Danse à la fois masculine et féminine, ils sont dans la création permanente. Ils dansent par pur plaisir, disent le monde à leur manière avec subtilité et volubilité. Personne ne peut les arrêter. Si, peut-être cette danseuse d’une autre génération. Cette grande sœur qui se frotte à eux avec empathie et qu’il est parfois difficile de retenir, tant ses élans d’aller vers cette jeunesse la dépassent. Cette femme (née dans les années 70, n’ayant donc pas le même vécu) face à ces cinq jeunes hommes, est à la fois celle qui contient, qui guide, mais aussi celle qui reçoit cette énergie différente, en devenir. Affranchis des codes qui lui appartiennent, les danseurs l’interpellent sur ces derniers. Ils en créent de nouveaux.

Ce qui émeut lorsqu’on les voit évoluer, c’est que leur danse et leur présence n’a rien d’un quelconque copier-coller. Tout paraît nouveau d’une fraicheur et d’une assurance excitantes. Les références ne sont ni complètement américaines, ni complètement européennes. Elles sont issues de cet incroyable métissage sud-africain.

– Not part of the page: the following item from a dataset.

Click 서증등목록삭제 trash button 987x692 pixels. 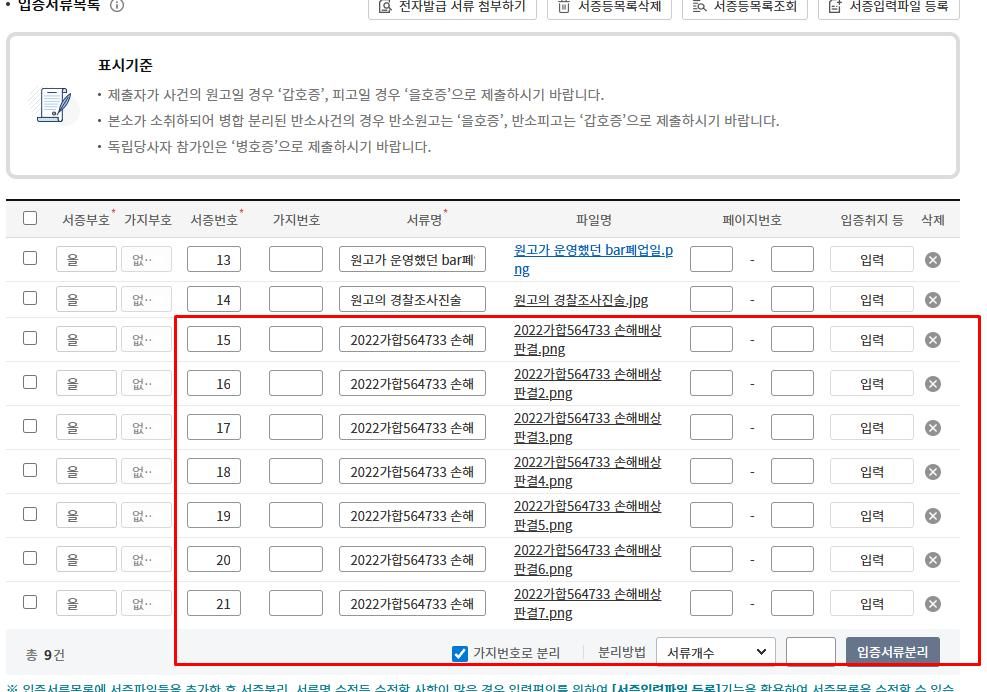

La majestueuse silhouette de latex (tenue qui évoque une sorte de masochisme dont on ne perçoit pas vraiment le sens au sein du propos chorégraphique) tente parfois de les retenir et de leur montrer d’autres chemins, ils s’y glissent mais leur désir d’inventer semble plus fort. Sortie de rails inéluctable.

Avec plus ou moins de réussite, quelques moments paraissant anecdotiques (une tétine dans la bouche de l’un, du rouge à lèvres sur le visage de l’autre), elle donne agrément et permission. Les kids qui savent se tenir, jouent le jeu puis s’amusent de leurs différences.

Mamela Nyamza et le Soweto’s finest nous offrent un spectacle mêlé d’écriture chorégraphique et d’exhibitions à la manière des battles de danses urbaines. La mise en scène et en chorégraphie de ce chemin qui va de l’une à l’autre n’est pas toujours percutant et évident.

Mais l’énergie des danseurs l’emporte sans conteste comme ce que dégage cette incroyable danseuse Mamela Nyamza.

Notons aussi l’extravagante bande sonore sur laquelle ce sextet évolue. Musiques modernes issues de la scène musicale sud-africaine sur lesquelles le Soweto’s Finest danse habituellement mais aussi musique classique qui associée à cette danse montre toute la richesse de cette dernière. Ce rythme interne qui lui est propre.